(Data supplied)
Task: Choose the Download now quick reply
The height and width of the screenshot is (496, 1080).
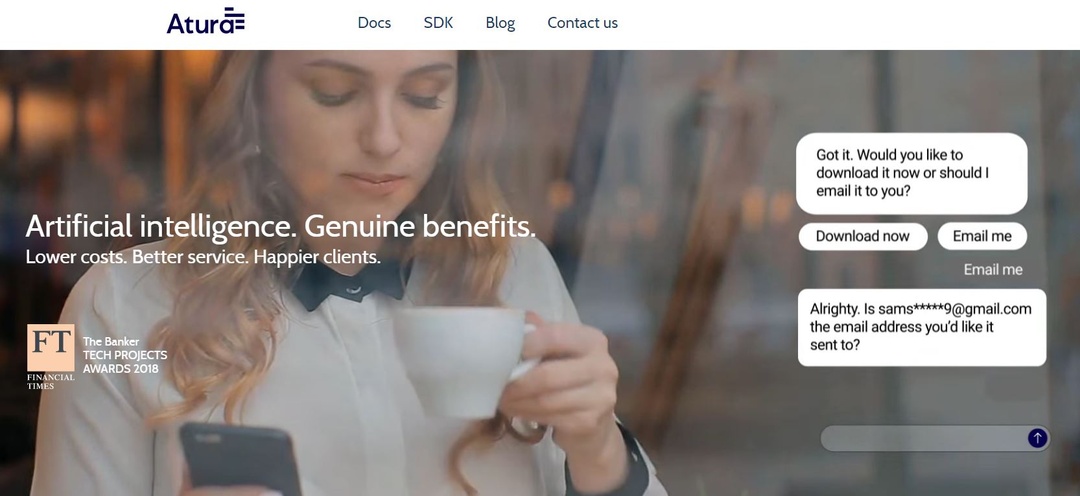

==

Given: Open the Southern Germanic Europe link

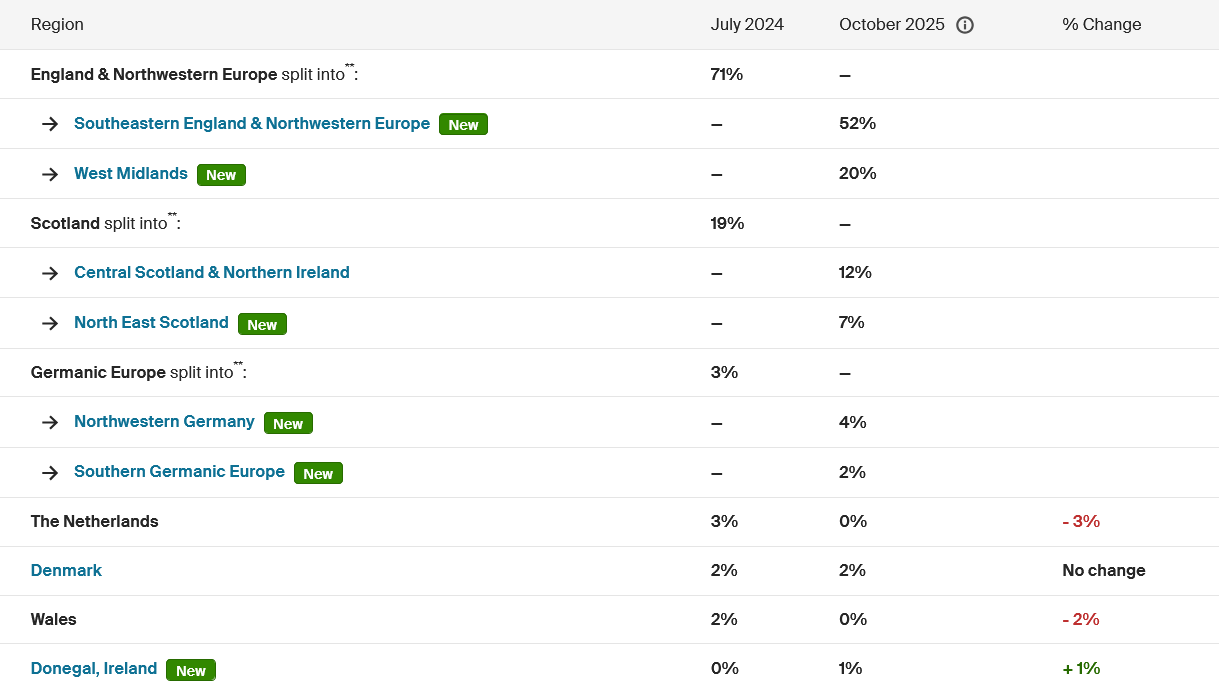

--

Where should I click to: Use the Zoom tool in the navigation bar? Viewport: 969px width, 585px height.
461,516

(Exercise directions)
Please copy, exactly and with nothing else, the lines above beginning at the line that has "Task: Choose the Download now quick reply" and ending with the line that has "The height and".

(Answer area)
Task: Choose the Download now quick reply
The height and width of the screenshot is (496, 1080).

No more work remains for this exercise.